Autor

El Celler de Can Roca - Joan Roca
Iberian suckling pig to Riesling

 

 

 

 

suckling pig riesling

 

 

 


 

   

 

Ventresca piglet "País de Quercus"

2 ventrescas of Iberian pig

Extra virgin olive oil

 

Clean skin and dip Piglet belly in the brine for 2 hours. Vacuum packaging it with extra virgin olive oil and cook in the Ronner at 63 ° C for 24 hours.

Open cooking bags and deshuesarlas belly flaps. Mark them on the grill with a weight on top to color the skin is smooth and crisp. Cut into squares of 1.5 cm per side and set aside.

 

Black garlic puree

Black garlic 50g

70 g water

0.2 g xanthan

Salt

Grind the ingredients and pass through a fine chinois. Book a bottle.

Puree onion

300 g onion

30 g butter (cooking)

20 g butter (emulsion)

50 g water

0.4 g xanthan

Salt

Cut the onion into strips and indicated fondearla with butter for cooking until tender but has not taken too much color.

Blend together the remaining ingredients listed, go through a fine chinois and put a pinch of salt. Book a bottle.

Orange Puree

Oranges 450g (approx 2 Units)

400g TPT

0.6 g xanthan

Skin wash oranges and blanched in a pot from cold water 3 times. The fourth time put into the pot along with the TPT, for 15 minutes. After that time, remove and mash with 100 g of cooking syrup and xanthan. Pass the puree obtained by a fine chinois and reserve a bottle.

 
Distillate earth

400 g of wet forest land

1000 g water

Cold infuse the earth with water for 24 hours. Enter the Rotaval at 45 ° C for 2 hours 30 minutes.

 
Beet Puree

150 g of beet

25 g of distillate ground (Development Previous)

0.2 g xanthan

Salt

Boil the beets until tender. Distillate crushing the earth and xanthan, and pass through a fine chinois.

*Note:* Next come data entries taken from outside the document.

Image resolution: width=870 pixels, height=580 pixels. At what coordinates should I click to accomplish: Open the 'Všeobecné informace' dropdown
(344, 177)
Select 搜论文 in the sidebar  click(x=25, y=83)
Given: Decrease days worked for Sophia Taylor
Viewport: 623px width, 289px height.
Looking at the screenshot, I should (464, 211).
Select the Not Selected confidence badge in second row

Add salt to taste and reserve a bottle.

Dice beets melon

100 g of melon

1 beet

Cut melon into cubes of 5 mm side and set aside.

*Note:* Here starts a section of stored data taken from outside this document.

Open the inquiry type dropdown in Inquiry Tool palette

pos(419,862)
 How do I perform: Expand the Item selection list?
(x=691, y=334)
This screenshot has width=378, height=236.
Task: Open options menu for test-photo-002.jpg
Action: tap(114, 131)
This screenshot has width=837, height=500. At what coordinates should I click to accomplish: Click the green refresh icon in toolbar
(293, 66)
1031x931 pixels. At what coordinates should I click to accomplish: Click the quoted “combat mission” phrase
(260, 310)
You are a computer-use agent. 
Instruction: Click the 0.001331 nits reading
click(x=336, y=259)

Blend beets and vacuum packed melon dice beet juice obtained for 3 hours before serving so that the melon cubes are imbued with the flavor and color of beet juice.

Onion oil

100 g of onion

120 g of extra virgin olive oil

Cut the onion into strips and fondearla low heat with the oil for about 30 minutes. Cool and strain. Reserve in a covered container.

Piglet clear broth

1 kg of Iberian pig bones

200 g of onion

2 L of water

Unindent piglet bones in cold water for 12 hours. After that, place the bones in a pot and add the julienned onion and water. Boil for 2 hours to obtain a foaming broth without impurities. Cool and set aside.

Cooked pig skin

240 g of Iberian pig skin

200 g of onion

150 g of carrots

Cold water

Place all ingredients in cold water and boil for 4 hours. After this time, strain and reserve the skin for the sauce.

Piglet Blanqueta

200 g of clear broth piglet (Development Previous)

0.4 g xanthan

Oil 40 g onion (Preparation before)

20 g of cooked pig skin (previous Development)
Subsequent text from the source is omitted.